§ Record extracts
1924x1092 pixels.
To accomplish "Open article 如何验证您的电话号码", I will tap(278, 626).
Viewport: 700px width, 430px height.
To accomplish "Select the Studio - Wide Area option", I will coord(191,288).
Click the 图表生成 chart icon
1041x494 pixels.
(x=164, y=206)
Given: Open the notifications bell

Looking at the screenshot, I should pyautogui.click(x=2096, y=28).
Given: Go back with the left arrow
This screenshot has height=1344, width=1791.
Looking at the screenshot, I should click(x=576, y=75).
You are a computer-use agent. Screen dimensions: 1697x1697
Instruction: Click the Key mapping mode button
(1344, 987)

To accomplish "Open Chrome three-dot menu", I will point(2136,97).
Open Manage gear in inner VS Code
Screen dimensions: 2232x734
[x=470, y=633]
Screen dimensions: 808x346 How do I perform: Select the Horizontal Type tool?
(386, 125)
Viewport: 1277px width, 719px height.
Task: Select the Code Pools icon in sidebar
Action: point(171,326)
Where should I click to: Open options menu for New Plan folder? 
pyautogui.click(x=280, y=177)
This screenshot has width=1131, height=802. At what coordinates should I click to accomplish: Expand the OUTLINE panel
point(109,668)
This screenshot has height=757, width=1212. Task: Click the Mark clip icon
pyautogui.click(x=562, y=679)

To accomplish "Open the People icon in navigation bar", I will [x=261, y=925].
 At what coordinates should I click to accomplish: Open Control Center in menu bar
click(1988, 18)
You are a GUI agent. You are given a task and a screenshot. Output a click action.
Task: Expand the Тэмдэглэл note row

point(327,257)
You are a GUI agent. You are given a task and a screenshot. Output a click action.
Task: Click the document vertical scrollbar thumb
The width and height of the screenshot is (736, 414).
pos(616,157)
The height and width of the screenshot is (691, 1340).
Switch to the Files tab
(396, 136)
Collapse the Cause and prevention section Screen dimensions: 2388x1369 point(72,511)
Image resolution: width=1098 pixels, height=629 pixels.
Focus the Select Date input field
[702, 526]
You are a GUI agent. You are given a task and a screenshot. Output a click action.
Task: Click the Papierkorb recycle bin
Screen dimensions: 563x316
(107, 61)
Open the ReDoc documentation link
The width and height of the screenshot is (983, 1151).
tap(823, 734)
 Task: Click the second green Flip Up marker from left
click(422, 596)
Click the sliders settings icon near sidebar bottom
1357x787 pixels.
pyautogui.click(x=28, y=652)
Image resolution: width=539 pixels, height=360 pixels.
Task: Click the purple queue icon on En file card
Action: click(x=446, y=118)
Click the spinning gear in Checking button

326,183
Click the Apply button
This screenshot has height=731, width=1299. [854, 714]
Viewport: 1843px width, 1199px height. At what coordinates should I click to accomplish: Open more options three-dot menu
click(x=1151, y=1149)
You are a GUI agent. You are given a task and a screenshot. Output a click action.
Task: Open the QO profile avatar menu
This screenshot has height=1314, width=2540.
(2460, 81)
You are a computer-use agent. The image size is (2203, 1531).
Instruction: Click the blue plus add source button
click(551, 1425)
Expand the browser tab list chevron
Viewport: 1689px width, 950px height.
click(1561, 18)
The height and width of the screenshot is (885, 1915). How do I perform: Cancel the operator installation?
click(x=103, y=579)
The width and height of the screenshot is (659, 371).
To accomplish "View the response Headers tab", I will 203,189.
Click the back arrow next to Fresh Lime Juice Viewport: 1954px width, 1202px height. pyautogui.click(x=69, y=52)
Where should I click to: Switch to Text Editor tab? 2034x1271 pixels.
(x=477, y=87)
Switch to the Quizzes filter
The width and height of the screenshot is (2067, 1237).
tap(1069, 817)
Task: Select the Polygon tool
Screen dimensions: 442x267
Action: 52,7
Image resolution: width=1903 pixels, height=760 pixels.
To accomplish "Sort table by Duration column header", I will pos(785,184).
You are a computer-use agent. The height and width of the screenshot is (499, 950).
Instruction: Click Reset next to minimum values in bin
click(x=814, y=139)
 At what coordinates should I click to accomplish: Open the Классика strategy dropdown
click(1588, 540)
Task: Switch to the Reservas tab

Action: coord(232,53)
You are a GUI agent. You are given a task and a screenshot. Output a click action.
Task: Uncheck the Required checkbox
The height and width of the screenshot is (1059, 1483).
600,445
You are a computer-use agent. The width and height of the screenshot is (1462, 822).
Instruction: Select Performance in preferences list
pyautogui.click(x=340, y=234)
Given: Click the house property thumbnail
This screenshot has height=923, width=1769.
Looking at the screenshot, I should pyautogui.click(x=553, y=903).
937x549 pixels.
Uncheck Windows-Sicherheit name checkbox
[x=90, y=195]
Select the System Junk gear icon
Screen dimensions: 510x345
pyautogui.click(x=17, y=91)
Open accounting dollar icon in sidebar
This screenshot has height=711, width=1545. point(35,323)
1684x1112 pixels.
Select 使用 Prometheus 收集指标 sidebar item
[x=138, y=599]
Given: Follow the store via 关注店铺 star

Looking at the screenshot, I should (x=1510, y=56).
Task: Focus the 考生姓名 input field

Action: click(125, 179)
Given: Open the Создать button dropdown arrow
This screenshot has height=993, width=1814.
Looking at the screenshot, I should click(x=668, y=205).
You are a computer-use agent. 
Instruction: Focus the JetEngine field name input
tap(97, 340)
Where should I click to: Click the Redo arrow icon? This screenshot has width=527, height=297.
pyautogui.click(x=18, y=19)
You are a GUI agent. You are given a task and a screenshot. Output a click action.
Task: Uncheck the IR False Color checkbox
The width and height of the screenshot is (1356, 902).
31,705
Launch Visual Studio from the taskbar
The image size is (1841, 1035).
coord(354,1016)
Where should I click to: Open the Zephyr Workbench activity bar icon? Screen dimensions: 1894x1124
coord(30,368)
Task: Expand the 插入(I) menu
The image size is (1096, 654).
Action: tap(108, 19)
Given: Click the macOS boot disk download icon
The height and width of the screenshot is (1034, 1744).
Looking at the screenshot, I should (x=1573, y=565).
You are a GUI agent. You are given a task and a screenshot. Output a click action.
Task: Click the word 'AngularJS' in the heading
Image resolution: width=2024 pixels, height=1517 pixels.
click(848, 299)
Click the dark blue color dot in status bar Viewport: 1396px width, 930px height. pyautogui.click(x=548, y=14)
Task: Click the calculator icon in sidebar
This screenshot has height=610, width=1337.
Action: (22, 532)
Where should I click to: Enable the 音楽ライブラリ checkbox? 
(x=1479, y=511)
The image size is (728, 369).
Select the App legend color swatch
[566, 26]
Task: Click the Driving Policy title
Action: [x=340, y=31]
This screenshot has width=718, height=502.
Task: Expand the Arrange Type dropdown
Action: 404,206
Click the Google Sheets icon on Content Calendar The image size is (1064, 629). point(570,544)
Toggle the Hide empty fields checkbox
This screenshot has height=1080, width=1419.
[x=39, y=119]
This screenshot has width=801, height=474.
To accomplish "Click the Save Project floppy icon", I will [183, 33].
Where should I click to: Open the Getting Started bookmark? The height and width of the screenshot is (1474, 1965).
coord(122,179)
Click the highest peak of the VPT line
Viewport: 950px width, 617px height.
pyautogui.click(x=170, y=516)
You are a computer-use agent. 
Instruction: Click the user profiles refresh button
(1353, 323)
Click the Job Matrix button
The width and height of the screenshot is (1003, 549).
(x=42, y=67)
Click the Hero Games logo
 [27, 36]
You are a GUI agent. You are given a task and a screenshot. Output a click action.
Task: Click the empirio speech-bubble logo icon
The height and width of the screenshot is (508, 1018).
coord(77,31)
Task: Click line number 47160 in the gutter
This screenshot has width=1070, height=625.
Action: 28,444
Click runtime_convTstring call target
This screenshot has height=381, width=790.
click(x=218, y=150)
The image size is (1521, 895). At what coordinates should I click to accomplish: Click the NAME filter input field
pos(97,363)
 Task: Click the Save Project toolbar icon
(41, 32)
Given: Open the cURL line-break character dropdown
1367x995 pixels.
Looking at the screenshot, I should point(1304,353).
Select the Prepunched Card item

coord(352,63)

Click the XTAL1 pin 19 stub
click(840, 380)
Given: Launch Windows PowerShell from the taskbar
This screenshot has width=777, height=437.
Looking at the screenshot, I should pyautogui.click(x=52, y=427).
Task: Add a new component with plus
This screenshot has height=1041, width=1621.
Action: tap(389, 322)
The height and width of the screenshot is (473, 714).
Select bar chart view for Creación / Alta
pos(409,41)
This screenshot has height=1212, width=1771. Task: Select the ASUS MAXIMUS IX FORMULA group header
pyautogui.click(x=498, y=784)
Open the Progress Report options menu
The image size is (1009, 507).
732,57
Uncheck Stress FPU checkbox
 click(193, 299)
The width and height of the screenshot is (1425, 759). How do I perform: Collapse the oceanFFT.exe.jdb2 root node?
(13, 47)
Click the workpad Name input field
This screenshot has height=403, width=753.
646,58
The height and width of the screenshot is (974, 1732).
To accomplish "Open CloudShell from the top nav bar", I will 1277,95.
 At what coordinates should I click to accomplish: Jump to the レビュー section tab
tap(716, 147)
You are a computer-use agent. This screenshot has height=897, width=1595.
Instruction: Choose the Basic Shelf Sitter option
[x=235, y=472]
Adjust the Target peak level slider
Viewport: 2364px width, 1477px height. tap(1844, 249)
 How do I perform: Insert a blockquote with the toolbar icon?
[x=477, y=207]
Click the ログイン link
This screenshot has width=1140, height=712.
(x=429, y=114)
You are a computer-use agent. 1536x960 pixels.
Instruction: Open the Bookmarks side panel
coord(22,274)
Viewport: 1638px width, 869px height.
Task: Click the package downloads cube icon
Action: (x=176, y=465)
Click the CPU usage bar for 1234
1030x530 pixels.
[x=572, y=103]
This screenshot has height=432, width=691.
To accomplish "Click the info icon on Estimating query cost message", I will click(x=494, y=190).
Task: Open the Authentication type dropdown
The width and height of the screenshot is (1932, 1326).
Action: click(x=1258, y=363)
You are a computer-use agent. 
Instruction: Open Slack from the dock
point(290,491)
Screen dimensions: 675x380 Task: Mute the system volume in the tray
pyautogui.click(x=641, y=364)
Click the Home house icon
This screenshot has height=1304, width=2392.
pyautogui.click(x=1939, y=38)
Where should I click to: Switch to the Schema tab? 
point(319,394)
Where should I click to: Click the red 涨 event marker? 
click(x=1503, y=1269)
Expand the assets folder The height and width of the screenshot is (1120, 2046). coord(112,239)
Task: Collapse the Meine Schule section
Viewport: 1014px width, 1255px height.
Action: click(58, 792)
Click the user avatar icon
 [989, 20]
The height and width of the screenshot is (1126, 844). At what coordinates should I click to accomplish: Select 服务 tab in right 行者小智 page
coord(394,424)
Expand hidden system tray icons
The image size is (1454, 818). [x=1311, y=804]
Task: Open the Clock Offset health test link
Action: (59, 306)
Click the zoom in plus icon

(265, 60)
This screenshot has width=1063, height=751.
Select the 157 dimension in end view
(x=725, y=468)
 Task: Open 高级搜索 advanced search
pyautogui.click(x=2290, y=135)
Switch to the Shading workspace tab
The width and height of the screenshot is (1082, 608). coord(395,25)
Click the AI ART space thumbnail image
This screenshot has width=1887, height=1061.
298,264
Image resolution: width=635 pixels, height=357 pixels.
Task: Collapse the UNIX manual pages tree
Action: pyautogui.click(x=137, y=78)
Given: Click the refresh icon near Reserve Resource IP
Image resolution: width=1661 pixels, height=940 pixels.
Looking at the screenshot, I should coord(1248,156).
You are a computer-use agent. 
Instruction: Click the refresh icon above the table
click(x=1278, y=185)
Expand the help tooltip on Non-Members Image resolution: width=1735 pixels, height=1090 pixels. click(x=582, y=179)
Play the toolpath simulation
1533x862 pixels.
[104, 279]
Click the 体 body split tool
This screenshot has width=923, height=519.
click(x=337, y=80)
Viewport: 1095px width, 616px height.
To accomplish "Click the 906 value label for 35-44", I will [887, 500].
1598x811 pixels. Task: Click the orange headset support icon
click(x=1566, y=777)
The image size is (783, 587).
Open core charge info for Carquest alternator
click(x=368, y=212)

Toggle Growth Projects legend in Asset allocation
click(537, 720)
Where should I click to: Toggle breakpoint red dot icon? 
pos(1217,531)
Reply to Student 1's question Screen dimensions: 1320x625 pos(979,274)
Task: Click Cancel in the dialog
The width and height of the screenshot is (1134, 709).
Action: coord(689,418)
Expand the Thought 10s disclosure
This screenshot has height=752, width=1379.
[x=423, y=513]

§ Problem to work on
Only one number is expected: the count of lines in the entries holding the string "thumbnail".

§ Solved problem
2